**Provided records:**
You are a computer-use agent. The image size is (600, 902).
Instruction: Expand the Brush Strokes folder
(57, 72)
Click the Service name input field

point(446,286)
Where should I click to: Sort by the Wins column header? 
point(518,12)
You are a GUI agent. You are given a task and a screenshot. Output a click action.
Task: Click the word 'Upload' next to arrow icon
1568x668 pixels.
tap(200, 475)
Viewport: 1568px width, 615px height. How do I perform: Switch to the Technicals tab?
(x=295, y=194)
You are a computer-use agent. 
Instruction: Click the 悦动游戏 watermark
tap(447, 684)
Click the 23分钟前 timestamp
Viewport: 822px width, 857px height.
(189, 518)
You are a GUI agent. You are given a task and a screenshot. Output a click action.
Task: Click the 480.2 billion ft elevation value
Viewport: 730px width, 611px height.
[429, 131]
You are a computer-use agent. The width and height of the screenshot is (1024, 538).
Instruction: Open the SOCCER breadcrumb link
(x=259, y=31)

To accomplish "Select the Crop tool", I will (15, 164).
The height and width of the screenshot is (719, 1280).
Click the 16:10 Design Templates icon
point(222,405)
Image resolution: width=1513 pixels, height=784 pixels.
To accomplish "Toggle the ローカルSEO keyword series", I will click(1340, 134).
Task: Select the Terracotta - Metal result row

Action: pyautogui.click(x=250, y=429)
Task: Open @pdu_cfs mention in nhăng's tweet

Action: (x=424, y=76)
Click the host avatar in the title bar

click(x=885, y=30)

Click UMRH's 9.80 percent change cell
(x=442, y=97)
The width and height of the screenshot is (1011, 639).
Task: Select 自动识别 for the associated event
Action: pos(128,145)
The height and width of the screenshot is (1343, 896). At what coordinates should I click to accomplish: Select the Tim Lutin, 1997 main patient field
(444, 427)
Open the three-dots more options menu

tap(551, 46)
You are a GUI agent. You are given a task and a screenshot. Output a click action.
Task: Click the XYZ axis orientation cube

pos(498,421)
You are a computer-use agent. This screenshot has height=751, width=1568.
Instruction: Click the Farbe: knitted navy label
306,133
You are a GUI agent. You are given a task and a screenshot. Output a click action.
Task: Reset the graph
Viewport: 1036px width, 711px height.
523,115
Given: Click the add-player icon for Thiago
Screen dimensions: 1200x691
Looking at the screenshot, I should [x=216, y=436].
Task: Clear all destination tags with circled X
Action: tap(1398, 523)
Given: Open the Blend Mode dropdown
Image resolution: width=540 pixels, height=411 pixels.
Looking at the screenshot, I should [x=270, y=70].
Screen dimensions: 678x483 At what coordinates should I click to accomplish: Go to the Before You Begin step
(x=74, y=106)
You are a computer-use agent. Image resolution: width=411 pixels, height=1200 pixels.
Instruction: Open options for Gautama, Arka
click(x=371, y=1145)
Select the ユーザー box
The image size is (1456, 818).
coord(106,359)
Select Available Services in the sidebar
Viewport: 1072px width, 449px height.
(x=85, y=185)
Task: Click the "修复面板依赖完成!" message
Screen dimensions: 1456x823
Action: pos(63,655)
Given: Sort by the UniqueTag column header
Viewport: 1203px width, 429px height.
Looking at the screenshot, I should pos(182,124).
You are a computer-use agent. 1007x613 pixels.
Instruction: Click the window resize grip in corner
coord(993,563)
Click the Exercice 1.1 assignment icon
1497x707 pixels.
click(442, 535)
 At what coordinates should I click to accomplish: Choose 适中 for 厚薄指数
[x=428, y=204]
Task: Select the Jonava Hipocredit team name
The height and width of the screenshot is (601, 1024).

**Assignment:** Go through the listing above and return each line where the word "will" occurs.

**Task response:**
To accomplish "Select the Crop tool", I will (15, 164).
To accomplish "Toggle the ローカルSEO keyword series", I will click(1340, 134).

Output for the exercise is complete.